●旧四谷第三小学校体育館で、『回想のウィトゲンシュタイン』(岡崎乾二郎)。1988年、多摩ヴィヴァンのためにつくられた幻の八ミリ映画。ウィトゲンシュタイン的な問題というものに、ぼくは今ほとんど興味がないので、ぼくにとってこの映画は、風景ショットのフレーミングの異様なまでの格好よさと、曇天の鈍い白い光が強く印象にのこる映画だった。あと、どこからの引用なのかよく分からないけど、この映画のテーマを要約しているとも言える、「すべてを録画する録画世界があったとすると、その世界にないのは録画することだけだ」と発言するバロウズが、やたらいい顔をしていた。
長い間、その存在を知っていて、観たいと思っていても観る機会の得られなかった激レアものというのは、どうしたってこちら側の勝手な期待と思い込みが昂進してしまうもので、ぼくは勝手に、いわゆる「映画的」な感性などに頓着しない、「悟性」だけでつくったような、知性が問答無用に現前しているような、ギスギス、キリキリした映画を予想していたのだけど、普通に上手くて、こちらの感情にもぴったりフィットするような映画で、意外だった。編集というか、ショットをどこではじめて、どのタイミングで終わらせるかとか、どのショットの次にどのショットを繋げるのかみたいなことから、しかるべきタイミングで、しかるべき音楽をかけることで、こちらの感情を惹き付けたり揺さぶったりするとか、そういうのが本当に上手くて(とても甘美な音楽の使い方は、八ミリ時代の黒沢清を思わせる)、岡崎乾二郎って、やっぱ滅茶苦茶センスのいい人なのだなあと思う半面、正直、映画作家ではない岡崎氏が、こういうセンスの良さで映画をつくってしまうということに、ちょっとつまらないなあ、という感じも持った。
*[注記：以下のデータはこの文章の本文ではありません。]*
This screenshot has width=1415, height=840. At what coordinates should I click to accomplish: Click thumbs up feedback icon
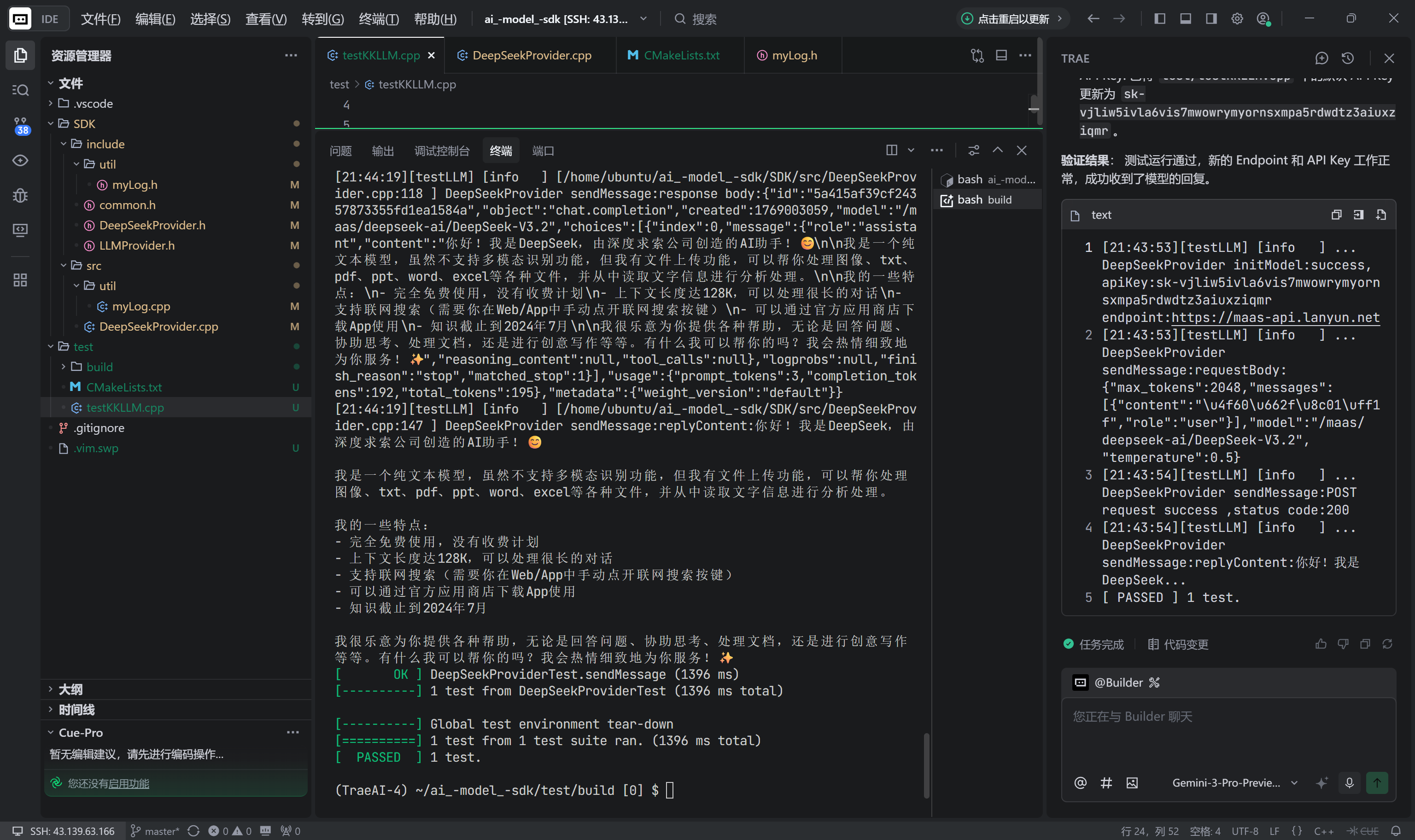click(1321, 644)
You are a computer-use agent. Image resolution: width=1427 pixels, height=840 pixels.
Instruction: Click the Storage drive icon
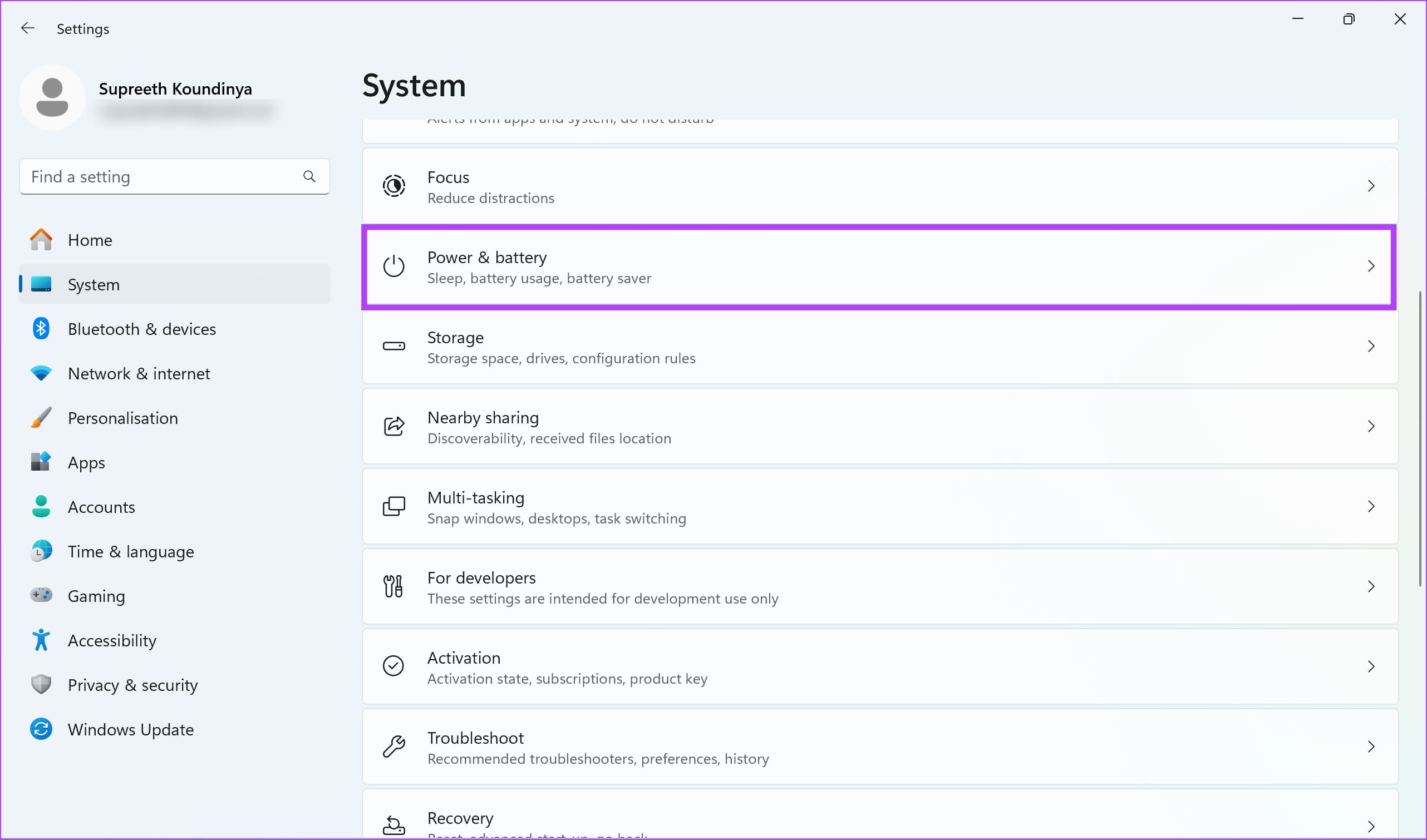[393, 347]
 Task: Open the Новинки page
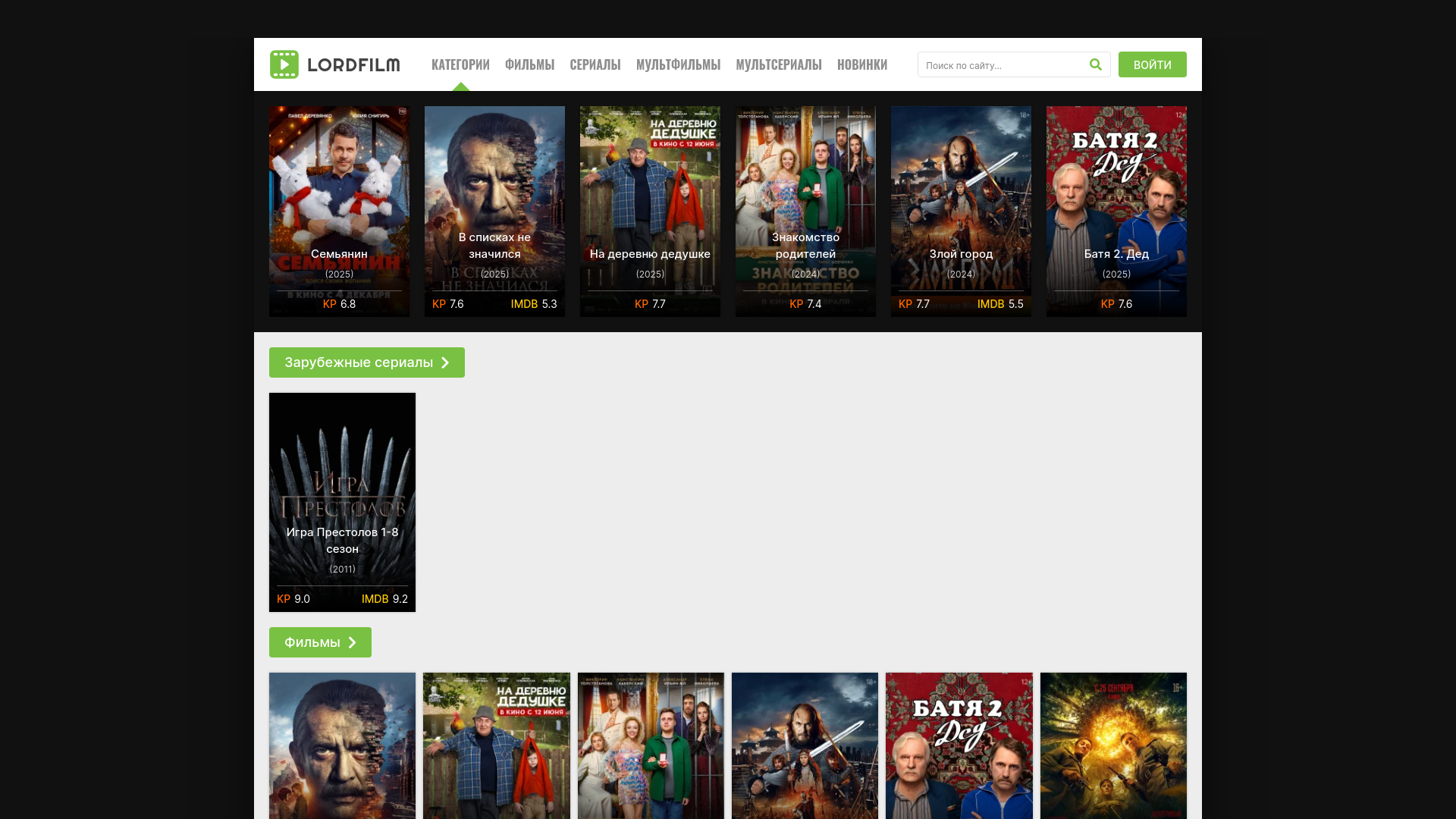pos(861,65)
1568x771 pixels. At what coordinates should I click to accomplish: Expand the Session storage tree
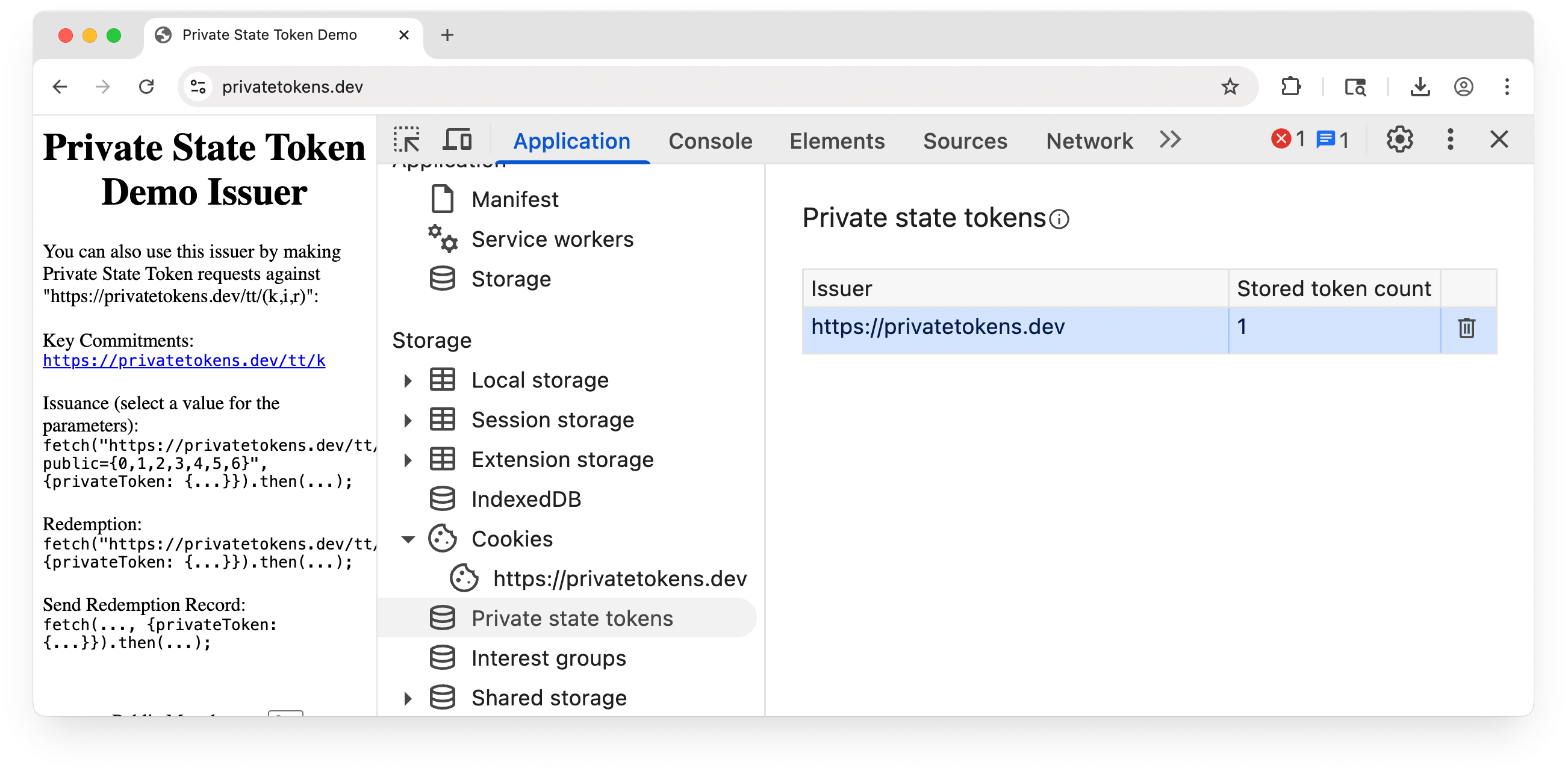point(407,419)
実は、この映画の主題は、感情というか、感情の操作ということなのではないかとも思った。ウィトゲンシュタインがつまらないのは、人が(「頭の良い」とされている人がしばしば)ウィトゲンシュタインに惹かれてしまう、というときのその「感情」については、ウィトゲンシュタインでは問題化することが出来ないということで、それはまさにバロウズが言っていた、録画世界では「録画すること」だけが欠けている、ということと同じだろう。そしてこの映画では、その欠けている感情を、どのように操作可能かということが、裏の主題としてあるのではないだろうか。どんなに、難しそうな、知的な問題が展開されていたとしても、しかるべきタイミングでしかるべき音楽がかかりさえすれば、人はそれをすんなり感情として納得してしまう。えっ、それでいいの、と疑問に思う前に、ああ、いいなあ、と納得してしまう。例えばこの映画では、ウィトゲンシュタインの「かぶり物」をしたキャラクターが出て来るのだけど、かぶり物は、表情の変化がない(みえない)ので、逆に、ちょっとしたことからそこに過剰に表情を読み取ってしまう。ちょこっと頭を傾けているだけで、あるいは、海岸近くの港でぽつんと座っているだけで、そこに何か、思慮深さだとか物悲しさのような感情を強く受け取ってしまう。この映画を観ている観客に起こっていることは、表面で展開する知的な問題と、それを裏で支える感情的な側面との、ミもフタもない分離が強制的に経験される、ということなのではないだろうか。
●映画がはじまった途端に、強めの地震があってビビった。